Deprem felaketleri organizasyonsuzluk problemidir!

Bir vatandaş olarak depreme nasıl hazırlanabilirim?

Asım ŞENGÖR Bilim ve Teknoloji
15 Şubat 2023 Çarşamba

Milletçe hepimizin başı sağ olsun! Cumhuriyet tarihimizin en ağır doğal afetlerinden birini 6 Şubat’ta geride bıraktık. Bu depremlerle canlarımızı, sevdiklerimizi, aklımızı ve sonunda sabrımızı da geride bıraktık. Sözün bittiği yerdeyiz…

Depremin yedi gün ardından sadece Türkiye’de kayıp sayımız 30 bini aştı, yaralıların sayısı 90 bini geçti, biz de sinirimizden ve üzüntümüzden ne yapacağımızı şaşırmış, çaresiz bakışlar içinde birbirimize bakıyoruz, feryat ediyoruz. Devlet ve gönüllüler el ele vermiş zamana karşı göçük altında kalanları kurtarmak için ciddi çaba sarf ediyor, ama bu ne gidenleri geri getiriyor ne de acılarımızı dindiriyor; çünkü olan oldu!

Şimdi de her deprem olduktan sonra olduğu gibi, panik içinde, tekrar, akademisyenlere koşuyoruz; “Hocam, başka deprem olacak mı? Faylar nereden geçiyor? Bu bizim oradaki fayı tetikler mi?” gibi soruları adeta 1999’dan beri kim bilir kaçıncı defa soruyoruz, ancak sonuç ortada. Televizyonlarda hâlâ hayat kurtarıcı ve önlem almamızı sağlayacak konulara odaklanamıyoruz. Şiddet ile büyüklüğü karıştırıyoruz; 23 yıl sonra hâlâ…

YANLIŞ SORULARA ODAKLANIYORUZ ve öğrenmiyoruz! Bugün eğitim hayatımızda deprem gerçeğini öğreneceğimiz coğrafya dersini seçmeli hale getiriyoruz. Biliyor muydunuz 2021-22 yılında 6 milyon öğrencinin sadece yüzde 15’i coğrafya dersi almış!!!

Vatandaş ile uzmanları ilgilendiren sorular birbirinden farklıdır ve vatandaş olarak çok daha sonuç odaklı, net sorular sormamız gerekir! Tek başımıza alacağımız önlemler ve toplum olarak alacağımız önlemleri iyice anlayıp her iki kategoride de sorumluluklarımızı yerine getirmemiz gerekiyor, aksi takdirde bizi bekleyen diğer deprem tehlikeleri karşısında da çaresiz kalacağız.
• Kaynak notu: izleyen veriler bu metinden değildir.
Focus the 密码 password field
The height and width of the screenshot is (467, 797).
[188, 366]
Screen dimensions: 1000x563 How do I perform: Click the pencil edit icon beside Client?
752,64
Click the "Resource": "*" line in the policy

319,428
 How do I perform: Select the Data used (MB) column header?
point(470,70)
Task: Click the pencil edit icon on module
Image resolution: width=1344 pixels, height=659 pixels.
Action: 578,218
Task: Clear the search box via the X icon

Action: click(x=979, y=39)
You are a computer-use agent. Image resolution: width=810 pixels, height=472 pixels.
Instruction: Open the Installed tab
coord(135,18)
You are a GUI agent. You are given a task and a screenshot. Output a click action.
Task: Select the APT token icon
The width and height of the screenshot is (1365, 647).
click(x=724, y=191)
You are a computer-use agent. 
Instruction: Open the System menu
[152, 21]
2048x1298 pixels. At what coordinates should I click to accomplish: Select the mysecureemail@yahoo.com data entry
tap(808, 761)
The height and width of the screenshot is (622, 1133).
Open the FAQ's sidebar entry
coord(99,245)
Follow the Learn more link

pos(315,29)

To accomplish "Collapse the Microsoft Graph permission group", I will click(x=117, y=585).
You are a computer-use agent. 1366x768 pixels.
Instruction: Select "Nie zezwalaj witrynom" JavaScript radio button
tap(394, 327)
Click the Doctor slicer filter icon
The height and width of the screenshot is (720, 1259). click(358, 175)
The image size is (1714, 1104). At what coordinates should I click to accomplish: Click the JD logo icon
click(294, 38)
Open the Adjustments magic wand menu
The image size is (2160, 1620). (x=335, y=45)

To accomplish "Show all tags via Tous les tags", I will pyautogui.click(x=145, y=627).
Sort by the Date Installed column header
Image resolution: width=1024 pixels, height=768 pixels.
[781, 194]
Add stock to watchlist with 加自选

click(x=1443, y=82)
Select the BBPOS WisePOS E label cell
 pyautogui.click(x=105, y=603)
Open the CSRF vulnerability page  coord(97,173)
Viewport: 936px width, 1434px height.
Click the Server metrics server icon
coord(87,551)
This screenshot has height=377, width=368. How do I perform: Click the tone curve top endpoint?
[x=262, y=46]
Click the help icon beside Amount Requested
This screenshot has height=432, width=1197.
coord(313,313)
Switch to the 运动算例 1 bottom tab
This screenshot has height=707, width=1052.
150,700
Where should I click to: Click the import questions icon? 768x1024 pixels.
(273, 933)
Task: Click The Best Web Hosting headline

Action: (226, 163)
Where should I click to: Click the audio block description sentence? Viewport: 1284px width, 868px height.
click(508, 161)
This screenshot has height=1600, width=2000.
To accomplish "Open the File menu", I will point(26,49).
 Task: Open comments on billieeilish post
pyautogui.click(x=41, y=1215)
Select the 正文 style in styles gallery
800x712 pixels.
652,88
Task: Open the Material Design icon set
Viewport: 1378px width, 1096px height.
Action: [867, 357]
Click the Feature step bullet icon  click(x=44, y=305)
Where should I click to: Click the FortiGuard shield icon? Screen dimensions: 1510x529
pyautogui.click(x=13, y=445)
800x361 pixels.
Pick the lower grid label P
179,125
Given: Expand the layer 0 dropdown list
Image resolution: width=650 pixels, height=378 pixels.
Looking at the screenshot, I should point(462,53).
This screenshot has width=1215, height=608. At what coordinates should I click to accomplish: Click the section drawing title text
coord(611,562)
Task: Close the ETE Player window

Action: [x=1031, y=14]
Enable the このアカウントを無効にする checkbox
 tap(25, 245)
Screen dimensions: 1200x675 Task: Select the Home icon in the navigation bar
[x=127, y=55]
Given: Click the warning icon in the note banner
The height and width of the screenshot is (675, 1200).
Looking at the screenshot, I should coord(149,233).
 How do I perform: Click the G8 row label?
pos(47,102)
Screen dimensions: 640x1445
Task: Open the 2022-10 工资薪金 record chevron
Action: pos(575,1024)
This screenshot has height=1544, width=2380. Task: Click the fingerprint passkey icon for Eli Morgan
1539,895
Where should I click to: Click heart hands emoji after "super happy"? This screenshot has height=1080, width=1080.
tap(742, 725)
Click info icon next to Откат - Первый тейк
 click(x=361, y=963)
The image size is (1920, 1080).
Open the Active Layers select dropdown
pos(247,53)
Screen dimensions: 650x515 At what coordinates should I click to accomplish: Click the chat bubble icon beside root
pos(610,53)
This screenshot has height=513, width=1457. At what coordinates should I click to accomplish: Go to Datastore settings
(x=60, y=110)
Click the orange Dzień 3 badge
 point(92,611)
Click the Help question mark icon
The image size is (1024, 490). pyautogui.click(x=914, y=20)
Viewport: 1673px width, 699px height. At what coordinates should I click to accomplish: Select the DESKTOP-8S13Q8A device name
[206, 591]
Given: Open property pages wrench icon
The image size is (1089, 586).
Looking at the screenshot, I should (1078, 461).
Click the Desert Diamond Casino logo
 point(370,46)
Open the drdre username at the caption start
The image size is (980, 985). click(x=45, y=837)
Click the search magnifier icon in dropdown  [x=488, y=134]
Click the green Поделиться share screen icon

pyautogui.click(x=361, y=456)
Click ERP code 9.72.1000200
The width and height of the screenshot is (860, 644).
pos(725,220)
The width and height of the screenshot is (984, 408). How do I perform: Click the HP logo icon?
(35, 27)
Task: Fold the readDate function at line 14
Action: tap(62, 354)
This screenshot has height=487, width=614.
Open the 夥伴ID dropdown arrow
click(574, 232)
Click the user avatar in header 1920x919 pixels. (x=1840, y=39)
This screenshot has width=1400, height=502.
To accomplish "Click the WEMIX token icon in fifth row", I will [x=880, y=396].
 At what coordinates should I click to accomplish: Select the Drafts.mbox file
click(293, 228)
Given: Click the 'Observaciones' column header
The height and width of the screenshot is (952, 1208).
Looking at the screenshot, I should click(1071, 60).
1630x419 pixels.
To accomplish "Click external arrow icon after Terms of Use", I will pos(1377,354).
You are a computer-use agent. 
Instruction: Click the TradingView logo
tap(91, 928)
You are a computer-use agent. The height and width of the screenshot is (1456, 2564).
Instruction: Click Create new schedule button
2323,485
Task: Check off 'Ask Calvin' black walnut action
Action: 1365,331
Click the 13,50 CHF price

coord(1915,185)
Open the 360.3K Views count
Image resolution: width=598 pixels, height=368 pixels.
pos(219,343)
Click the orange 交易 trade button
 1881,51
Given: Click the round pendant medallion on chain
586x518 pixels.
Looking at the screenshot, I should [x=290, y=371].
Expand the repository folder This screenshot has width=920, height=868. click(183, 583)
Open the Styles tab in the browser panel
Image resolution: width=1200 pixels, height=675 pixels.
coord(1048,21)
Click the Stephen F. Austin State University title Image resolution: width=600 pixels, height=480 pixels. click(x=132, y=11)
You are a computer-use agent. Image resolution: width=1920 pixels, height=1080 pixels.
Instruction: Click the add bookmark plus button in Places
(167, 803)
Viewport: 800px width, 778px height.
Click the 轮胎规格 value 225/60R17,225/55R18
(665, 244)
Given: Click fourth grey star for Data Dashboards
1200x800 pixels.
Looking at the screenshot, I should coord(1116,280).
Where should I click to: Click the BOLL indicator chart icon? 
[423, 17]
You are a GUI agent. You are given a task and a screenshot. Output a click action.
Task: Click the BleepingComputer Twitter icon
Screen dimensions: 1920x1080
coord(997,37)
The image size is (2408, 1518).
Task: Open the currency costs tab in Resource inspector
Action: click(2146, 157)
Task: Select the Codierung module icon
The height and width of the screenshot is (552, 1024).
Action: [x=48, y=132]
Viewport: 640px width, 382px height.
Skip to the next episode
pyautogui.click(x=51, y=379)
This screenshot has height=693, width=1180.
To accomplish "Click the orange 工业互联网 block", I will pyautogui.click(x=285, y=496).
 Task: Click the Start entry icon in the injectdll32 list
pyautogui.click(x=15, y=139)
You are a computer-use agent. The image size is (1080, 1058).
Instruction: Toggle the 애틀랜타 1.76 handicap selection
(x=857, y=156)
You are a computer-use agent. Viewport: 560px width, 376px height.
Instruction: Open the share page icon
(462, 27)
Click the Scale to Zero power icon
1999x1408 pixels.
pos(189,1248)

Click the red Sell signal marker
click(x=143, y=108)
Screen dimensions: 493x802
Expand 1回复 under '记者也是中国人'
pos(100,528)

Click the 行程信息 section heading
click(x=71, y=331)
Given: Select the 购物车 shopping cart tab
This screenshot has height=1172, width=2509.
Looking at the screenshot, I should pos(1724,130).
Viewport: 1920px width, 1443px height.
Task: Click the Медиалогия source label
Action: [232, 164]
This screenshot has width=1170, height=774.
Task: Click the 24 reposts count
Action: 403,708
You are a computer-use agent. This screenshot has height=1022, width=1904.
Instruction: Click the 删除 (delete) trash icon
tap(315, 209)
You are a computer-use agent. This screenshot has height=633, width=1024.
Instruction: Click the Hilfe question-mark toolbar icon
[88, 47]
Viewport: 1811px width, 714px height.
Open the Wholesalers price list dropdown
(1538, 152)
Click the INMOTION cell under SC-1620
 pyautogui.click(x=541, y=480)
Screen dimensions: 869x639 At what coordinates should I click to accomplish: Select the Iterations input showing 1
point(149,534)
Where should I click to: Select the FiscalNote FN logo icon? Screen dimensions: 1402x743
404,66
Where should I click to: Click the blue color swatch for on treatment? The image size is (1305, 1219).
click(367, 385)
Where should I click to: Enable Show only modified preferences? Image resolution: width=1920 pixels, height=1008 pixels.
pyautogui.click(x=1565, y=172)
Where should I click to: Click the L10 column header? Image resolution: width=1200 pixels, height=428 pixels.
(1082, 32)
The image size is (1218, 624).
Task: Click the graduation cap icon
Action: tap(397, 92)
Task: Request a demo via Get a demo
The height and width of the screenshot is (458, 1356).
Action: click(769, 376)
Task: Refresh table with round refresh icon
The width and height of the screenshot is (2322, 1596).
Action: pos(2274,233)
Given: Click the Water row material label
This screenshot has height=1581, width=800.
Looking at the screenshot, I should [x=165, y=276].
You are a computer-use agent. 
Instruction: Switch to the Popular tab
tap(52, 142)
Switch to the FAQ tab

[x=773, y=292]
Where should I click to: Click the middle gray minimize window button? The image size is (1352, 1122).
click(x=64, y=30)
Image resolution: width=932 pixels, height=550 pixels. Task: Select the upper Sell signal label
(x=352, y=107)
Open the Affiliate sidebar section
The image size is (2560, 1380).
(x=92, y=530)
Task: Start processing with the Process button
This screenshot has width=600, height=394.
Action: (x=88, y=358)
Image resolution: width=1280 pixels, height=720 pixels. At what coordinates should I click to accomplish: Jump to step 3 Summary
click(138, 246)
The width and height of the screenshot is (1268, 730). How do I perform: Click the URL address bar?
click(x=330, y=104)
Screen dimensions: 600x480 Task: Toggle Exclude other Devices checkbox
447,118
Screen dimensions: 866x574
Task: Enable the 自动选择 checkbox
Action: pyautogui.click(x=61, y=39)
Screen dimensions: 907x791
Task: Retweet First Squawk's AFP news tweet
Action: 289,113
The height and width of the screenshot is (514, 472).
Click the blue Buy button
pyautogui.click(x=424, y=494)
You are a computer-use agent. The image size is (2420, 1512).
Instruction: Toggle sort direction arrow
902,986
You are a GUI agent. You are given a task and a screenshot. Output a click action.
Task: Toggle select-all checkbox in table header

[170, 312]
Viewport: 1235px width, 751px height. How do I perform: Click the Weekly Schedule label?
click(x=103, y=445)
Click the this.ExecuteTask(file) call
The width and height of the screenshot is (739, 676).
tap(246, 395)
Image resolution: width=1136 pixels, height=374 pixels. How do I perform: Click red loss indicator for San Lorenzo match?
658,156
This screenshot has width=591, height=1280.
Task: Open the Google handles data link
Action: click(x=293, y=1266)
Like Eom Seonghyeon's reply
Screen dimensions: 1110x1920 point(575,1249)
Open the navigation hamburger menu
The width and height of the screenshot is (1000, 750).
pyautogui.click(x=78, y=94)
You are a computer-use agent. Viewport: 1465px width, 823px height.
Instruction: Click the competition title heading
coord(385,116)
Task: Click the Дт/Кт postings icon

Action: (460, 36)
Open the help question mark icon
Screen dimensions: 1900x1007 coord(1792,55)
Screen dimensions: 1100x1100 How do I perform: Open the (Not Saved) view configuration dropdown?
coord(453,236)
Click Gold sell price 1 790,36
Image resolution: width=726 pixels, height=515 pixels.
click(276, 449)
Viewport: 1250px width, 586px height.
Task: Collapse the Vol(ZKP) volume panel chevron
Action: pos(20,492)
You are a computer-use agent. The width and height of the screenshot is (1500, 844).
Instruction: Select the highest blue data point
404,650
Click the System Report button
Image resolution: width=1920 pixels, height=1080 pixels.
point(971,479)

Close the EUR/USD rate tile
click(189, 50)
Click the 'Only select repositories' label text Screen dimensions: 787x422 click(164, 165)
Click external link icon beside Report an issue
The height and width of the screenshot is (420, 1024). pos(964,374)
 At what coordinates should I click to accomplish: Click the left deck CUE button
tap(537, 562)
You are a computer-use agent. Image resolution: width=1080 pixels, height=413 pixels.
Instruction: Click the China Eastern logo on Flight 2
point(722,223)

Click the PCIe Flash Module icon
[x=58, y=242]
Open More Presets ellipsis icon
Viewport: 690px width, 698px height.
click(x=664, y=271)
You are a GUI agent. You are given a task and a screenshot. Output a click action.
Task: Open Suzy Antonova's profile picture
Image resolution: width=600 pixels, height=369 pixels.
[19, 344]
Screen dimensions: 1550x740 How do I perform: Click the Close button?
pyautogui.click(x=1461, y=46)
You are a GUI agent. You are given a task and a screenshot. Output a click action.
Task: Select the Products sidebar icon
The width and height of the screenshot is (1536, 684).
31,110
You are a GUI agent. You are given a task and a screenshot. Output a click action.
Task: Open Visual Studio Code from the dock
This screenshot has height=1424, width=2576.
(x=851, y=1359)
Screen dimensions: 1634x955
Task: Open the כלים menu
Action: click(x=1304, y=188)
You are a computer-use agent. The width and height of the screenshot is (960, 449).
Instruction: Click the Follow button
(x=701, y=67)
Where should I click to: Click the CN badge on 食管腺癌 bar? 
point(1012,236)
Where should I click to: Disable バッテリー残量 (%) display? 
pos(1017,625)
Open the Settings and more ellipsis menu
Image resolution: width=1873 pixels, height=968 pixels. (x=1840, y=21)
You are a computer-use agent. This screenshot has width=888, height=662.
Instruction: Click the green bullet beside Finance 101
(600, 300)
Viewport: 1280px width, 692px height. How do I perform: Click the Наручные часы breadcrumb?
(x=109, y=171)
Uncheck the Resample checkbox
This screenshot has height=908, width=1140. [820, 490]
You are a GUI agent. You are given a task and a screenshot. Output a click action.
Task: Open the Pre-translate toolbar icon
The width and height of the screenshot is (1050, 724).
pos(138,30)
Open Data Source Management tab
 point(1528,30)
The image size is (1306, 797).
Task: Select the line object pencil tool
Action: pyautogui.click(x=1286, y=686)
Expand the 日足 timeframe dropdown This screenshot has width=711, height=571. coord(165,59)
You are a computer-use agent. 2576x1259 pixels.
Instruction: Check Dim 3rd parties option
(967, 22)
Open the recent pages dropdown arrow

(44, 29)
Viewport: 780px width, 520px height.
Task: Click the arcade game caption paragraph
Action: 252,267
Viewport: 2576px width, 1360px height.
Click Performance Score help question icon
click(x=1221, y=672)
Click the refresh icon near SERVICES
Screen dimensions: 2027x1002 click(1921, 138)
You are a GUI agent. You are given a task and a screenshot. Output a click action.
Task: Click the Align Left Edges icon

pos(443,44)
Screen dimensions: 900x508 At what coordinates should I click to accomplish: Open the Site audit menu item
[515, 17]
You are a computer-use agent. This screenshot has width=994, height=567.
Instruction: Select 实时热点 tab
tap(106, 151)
Bu, vatandaş olarak, demokratik bir toplumun bireyleri olarak hayatî görevlerimizden biridir.

Bu yazıyı Celal Şengör, Mustafa Erdik, Sinan Özeren’e danışarak ve başka kaynaklardan bulduğum bilgilerle hazırladım. Deprem ve mühendislik benim alanım değil, ama bu konuların uzmanlarına rahatlıkla ulaşabildiğim için bugün sadece muhabirlik görevini üstlenip, ‘Bir vatandaş veya bir birey olarak depreme nasıl hazırlanabiliriz?’ sorusuna bulduğum cevabı sizlerle paylaşacağım. Bu sorunun alt soruları olarak ayrıca bir liste hazırladım, çünkü hayatî soruların bir kısmının cevabı binadan binaya, bölgeden bölgeye değiştiği için vatandaşların bireysel efor sarf edip kendi konumları ile ilgili cevapları edinmeleri gerekiyor. Daha soruların cevaplarını ise kısaca paylaşacağım. Soruların tamamına internet sitesinden ulaşabilirsiniz. Hepsine bir yazıda cevap vermek ve hatta yer vermek maalesef mümkün değil.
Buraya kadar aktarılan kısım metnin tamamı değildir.